* _What you will do_:
Copy out each of the rows below word for word, leaving out the pictures.

<<<<

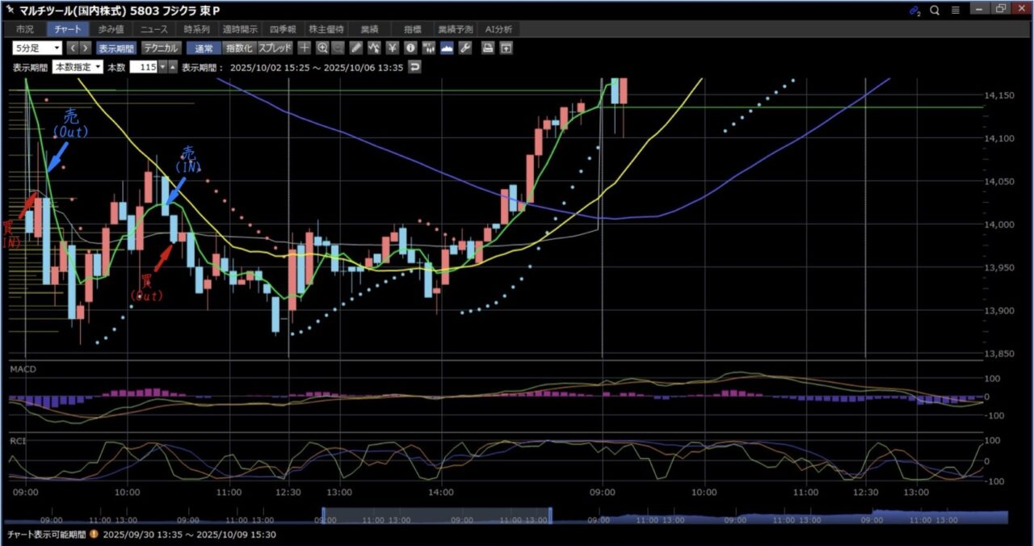1034x546 pixels.
Task: Click the yen price display icon
Action: click(393, 48)
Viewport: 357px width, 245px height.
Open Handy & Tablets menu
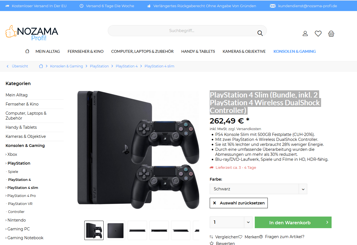[198, 51]
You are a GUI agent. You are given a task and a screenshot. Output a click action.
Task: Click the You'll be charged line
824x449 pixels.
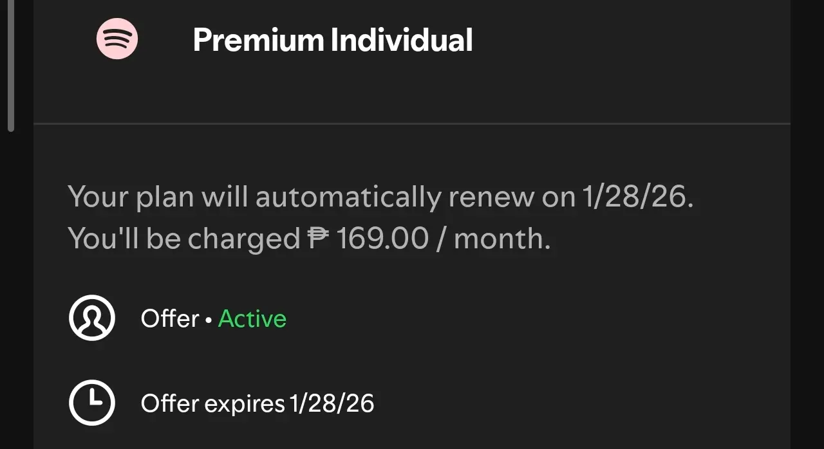(x=309, y=239)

>>>>

* _Result below_:
1034x546 pixels.
Task: Click the yen price display icon
Action: click(393, 48)
Viewport: 357px width, 245px height.
Open Handy & Tablets menu
[198, 51]
You are a GUI agent. You are given a task and a screenshot. Output a click action.
Task: Click the You'll be charged line
824x449 pixels.
(x=309, y=239)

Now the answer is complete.